Britain had been left in dire need of economic assistance after the Second World War and was only able to rebuild and create its welfare state by securing a huge loan from the US.
Bernard Donoughue, who served as head of the Number 10 Policy Unit during Wilson’s time as PM, spoke about his old boss in a Commons event commemorating the centenary of his birth, on Tuesday night.
In the speech, he gave some key insights into Wilson’s thinking about Vietnam.

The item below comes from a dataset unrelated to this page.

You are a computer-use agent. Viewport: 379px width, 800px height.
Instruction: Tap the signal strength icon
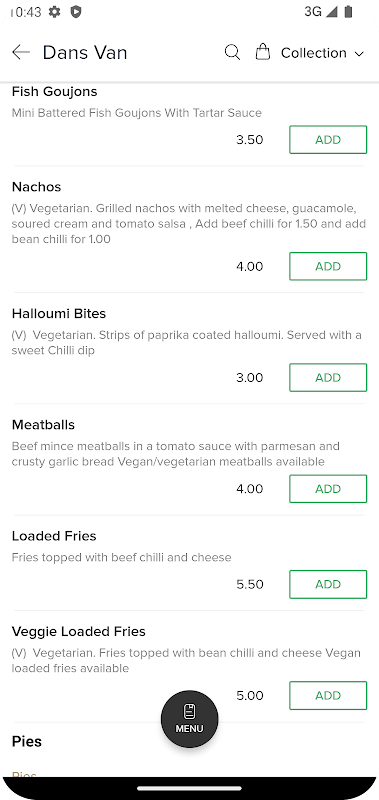click(x=332, y=11)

President Lyndon Johnson (left) escalated Vietnam, while Prime Minister Harold Wilson (right) kept Britain out
He indicates Wilson’s private stance against going to war in Vietnam may have more practical than principled, with Wilson believing that joining the war wasn’t something the Labour Party should be doing, and that Britain simply couldn’t afford it.
Despite committing no troops, Wilson still faced huge public criticism for not outright condemning the conflict – the mood was angry and rebellious, with police only just stopping protesters breaking into the American Embassy in Grosvenor Square during a protest on March 17th, 1967.
When his own cabinet turned on him and asked why he wouldn't criticise the Americans, he reportedly snapped "Because we can’t kick our creditors in the balls!!”.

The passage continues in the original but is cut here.